I have two questions. 1) I am estimating a model (estimate command) using dynare (4.1.1) under Matlab. Although the maximum likelihood estimates are virtually identical from one run to another, the number of iterations is different in each run (example: anywhere between 90-100 iterations), what is the meaning of that difference in the number of iterations and what are its implications. 2) In another model I am estimating, the maximum likelihood procedure occasionally converges prematurely (maximum 5% of the runs), what are the implications of that for the maximum likelihood estimates and the Bayesian posterior estimates derived from the model.
as you did not indicate something else, you are using the default estimation command option “mode_compute=4”, which is Chris Sims “csminwel”. This algorithm involves a random element. When it reaches a cliff of the likelihood function it randomly perturbs the search direction. In two reruns of the routine, this random step will almost surely be different. However, ideally the algorithm should converge to the unique mode (which seems to be the case as you indicate that the results are virtually the same).

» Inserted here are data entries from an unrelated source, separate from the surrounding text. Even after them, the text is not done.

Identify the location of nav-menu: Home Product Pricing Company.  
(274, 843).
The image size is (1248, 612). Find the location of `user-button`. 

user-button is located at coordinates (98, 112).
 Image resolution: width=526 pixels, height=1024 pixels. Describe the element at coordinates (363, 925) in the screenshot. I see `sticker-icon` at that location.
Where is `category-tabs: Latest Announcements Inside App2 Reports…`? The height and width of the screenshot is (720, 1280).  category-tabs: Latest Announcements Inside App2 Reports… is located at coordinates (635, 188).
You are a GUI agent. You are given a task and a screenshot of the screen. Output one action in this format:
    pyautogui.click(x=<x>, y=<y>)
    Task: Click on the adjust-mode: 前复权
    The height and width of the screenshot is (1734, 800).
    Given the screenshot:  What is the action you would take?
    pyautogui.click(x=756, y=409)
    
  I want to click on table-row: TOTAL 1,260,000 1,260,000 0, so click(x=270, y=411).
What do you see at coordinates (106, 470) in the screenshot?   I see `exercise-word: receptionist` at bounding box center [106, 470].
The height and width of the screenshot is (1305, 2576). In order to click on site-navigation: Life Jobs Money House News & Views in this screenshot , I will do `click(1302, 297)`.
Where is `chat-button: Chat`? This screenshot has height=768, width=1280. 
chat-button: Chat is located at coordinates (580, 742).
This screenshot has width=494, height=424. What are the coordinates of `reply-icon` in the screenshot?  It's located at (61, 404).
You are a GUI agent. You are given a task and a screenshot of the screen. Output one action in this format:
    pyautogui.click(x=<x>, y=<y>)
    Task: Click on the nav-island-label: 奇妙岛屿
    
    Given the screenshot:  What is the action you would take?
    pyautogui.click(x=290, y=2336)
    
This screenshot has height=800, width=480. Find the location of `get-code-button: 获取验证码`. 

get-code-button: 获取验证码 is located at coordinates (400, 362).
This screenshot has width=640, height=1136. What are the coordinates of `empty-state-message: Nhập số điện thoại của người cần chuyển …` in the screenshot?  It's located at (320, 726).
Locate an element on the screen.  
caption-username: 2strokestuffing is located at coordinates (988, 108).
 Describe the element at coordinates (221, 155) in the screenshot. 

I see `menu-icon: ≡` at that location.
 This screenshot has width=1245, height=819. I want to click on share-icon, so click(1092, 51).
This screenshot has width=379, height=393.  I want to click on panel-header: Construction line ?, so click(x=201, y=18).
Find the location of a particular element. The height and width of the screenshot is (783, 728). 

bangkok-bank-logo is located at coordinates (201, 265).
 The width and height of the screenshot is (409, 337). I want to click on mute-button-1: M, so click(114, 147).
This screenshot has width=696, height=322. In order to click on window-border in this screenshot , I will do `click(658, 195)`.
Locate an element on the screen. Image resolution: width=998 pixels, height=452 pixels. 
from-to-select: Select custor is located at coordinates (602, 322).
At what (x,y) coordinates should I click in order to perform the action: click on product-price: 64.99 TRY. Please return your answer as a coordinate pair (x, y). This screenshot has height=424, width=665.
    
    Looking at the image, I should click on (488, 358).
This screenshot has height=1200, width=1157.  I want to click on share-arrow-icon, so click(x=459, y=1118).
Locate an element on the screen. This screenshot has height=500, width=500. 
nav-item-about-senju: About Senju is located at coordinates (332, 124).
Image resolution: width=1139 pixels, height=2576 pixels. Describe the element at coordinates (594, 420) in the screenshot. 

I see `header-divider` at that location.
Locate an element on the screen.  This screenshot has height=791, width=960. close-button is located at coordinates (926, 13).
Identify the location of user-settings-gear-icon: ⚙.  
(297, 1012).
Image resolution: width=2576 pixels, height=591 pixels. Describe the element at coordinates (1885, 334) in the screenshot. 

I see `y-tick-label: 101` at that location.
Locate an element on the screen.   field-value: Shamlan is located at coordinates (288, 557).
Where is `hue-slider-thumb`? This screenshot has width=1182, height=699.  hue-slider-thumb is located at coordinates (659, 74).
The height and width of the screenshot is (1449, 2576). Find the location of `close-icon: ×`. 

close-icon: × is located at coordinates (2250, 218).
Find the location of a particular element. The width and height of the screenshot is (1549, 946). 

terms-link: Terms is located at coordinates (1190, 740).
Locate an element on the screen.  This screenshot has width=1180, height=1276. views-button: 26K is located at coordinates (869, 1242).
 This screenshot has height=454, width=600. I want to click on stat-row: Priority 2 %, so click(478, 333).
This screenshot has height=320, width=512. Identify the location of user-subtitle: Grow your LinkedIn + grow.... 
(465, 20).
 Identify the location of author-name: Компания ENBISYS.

Regarding your second question: This randomness means that the algorithm sometimes gets stuck while it works at other times. Remember that this is not necessarily a disadvantage of the algorithm. Other algorithms might always get stuck . You should simply discard these failed tries. Start your ML routine from different starting values and see if most of them converge to the same mode. Then use this mode and the inverse hessian at this mode and everything is fine for the Bayesian estimation following this estimation step.